> **The task**: Return all the entries exactly, keeping pictures out.

Collected data
****************

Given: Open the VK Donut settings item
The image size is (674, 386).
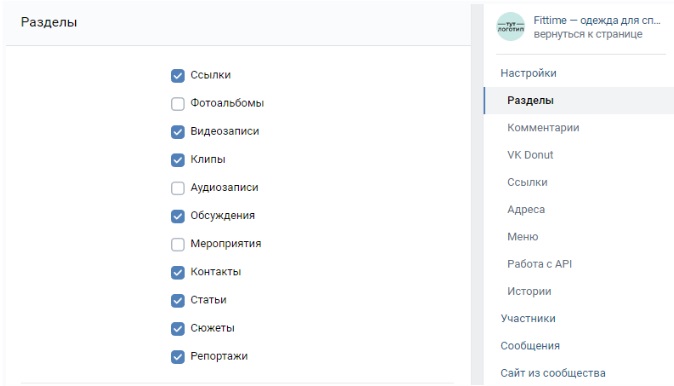Looking at the screenshot, I should tap(530, 155).
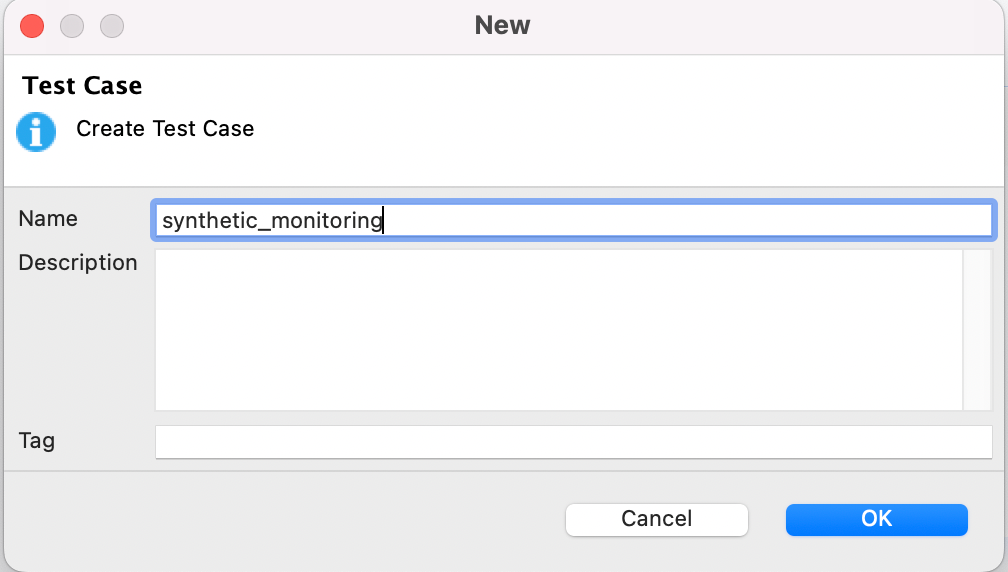Cancel the test case creation

tap(656, 519)
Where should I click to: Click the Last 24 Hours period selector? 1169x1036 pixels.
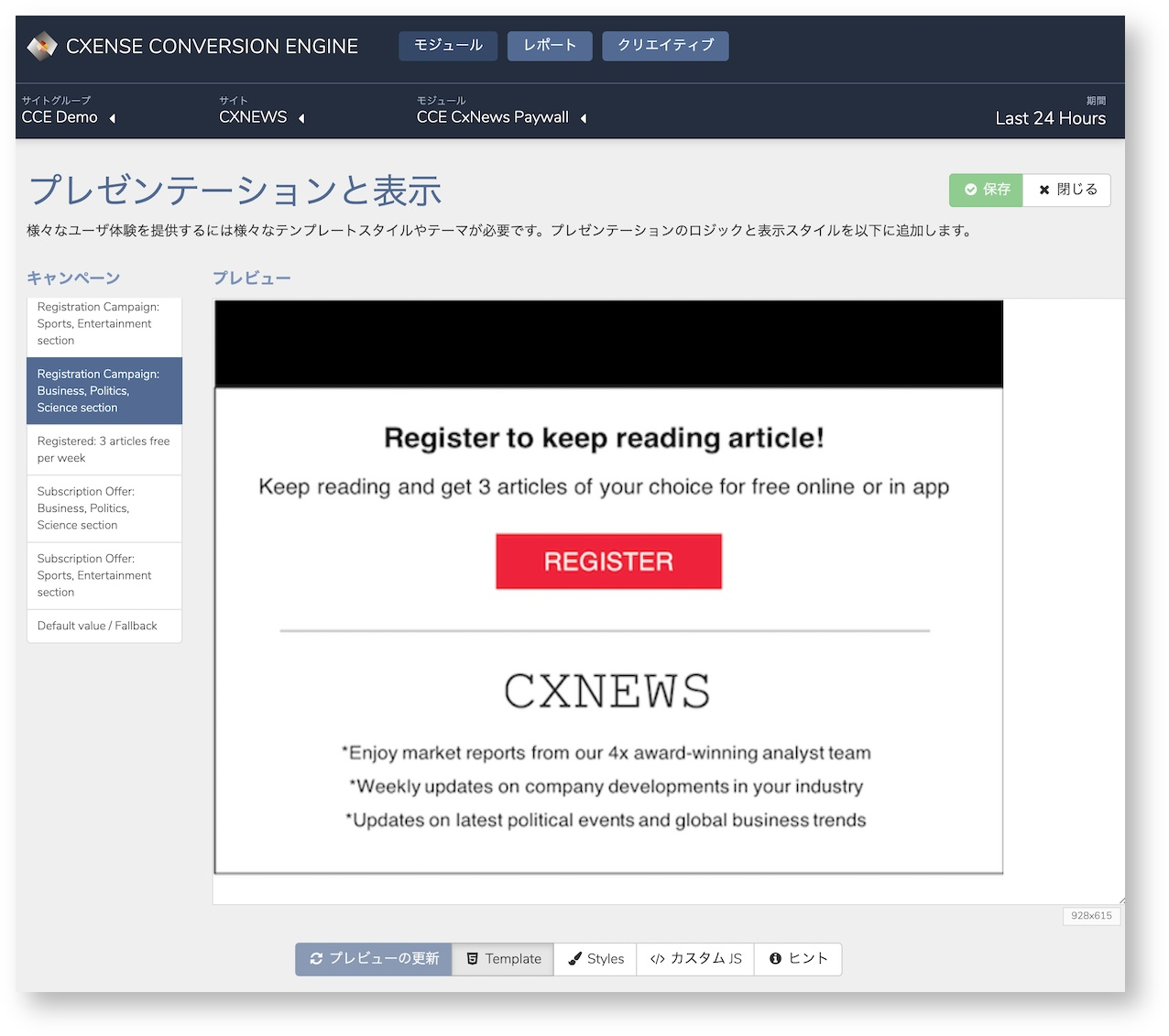pyautogui.click(x=1050, y=118)
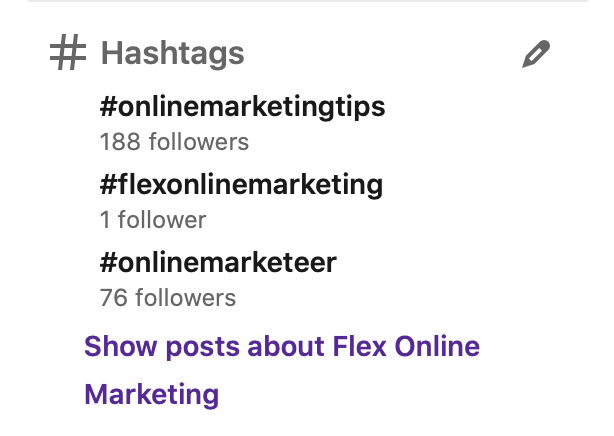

****************

> **Result for this task**:
Given: Open the VK Donut settings item
The image size is (674, 386).
Looking at the screenshot, I should tap(530, 155).
Cancel the test case creation

tap(656, 519)
Where should I click to: Click the Last 24 Hours period selector? 1169x1036 pixels.
pyautogui.click(x=1050, y=118)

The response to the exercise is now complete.